第38話 パレード

 ひときわ大きく打ち鳴らされた太鼓の音で、セロは我に返った。


 どれくらいの時間が経ってしまっただろう。過去にふけるあまり、パレードのことをすっかり忘れてしまっていた。


 焦って行列に目を向けると、先頭はすでに正門をくぐり抜けている。


 セロは慌てて友達を探し始めた。


 恐らく、先頭には立場のある騎士が選ばれているはずだ。ドラゴン乗りで例えるなら、ちょうどバドリックのような人たちだ。


 特待生であるクウェイは、先頭集団に入っている可能性もあるが……。もしかすると、後輩と別々になるのを嫌って、先頭へのお誘いを断っているかも知れない。
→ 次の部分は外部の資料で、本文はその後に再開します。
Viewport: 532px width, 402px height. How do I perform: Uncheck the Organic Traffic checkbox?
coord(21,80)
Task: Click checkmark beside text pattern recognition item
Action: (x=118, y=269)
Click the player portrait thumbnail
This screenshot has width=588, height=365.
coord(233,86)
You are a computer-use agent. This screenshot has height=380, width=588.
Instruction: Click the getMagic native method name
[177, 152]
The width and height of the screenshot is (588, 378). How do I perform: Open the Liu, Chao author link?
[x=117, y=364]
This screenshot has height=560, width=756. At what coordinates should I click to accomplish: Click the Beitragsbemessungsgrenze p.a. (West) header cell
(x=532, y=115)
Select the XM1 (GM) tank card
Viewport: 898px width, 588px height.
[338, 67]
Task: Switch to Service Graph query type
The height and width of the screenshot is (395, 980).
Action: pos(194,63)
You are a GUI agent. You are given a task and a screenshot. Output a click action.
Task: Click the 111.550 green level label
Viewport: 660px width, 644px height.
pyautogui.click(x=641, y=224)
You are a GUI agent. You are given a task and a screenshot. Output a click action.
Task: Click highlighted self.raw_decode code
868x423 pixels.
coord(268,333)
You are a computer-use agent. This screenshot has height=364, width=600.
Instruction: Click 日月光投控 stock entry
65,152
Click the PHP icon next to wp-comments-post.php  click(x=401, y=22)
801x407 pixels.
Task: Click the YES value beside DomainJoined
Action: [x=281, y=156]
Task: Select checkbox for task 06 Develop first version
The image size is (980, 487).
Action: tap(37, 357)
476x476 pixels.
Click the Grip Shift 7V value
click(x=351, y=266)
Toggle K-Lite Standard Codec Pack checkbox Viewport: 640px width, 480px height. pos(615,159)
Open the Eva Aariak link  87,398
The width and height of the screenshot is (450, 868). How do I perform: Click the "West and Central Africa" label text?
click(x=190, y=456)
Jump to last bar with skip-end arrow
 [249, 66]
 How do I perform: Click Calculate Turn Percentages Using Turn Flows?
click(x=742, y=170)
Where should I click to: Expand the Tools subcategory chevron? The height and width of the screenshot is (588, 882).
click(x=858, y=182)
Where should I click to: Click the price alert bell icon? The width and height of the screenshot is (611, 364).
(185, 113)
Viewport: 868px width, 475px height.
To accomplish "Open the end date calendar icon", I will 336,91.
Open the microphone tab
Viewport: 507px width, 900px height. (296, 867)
 クウェイの居場所はわからないが、ケリーとエダナなら後続の集団にいるだろう。


 どの騎士も鎧を着ているせいで、同じ人間に見える。乗り手を見て判断するのは難しいと感じたセロは、三列に並んで行進する馬たちを目で追った。


 ケリーとエダナの馬は、特徴的な毛色をしている。ケリーのグレイスターは灰色、エダナのヴェルーカは白と黒の牛柄だ。クウェイの馬は鹿毛で見分けが付きにくいが……先頭にいないとすれば、きっと二人のそばにいるはずだ。


 「セロさーん!」


 パレードの列が半分を過ぎようとしていたとき。突然、人の群れから見慣れた少年が飛び出した。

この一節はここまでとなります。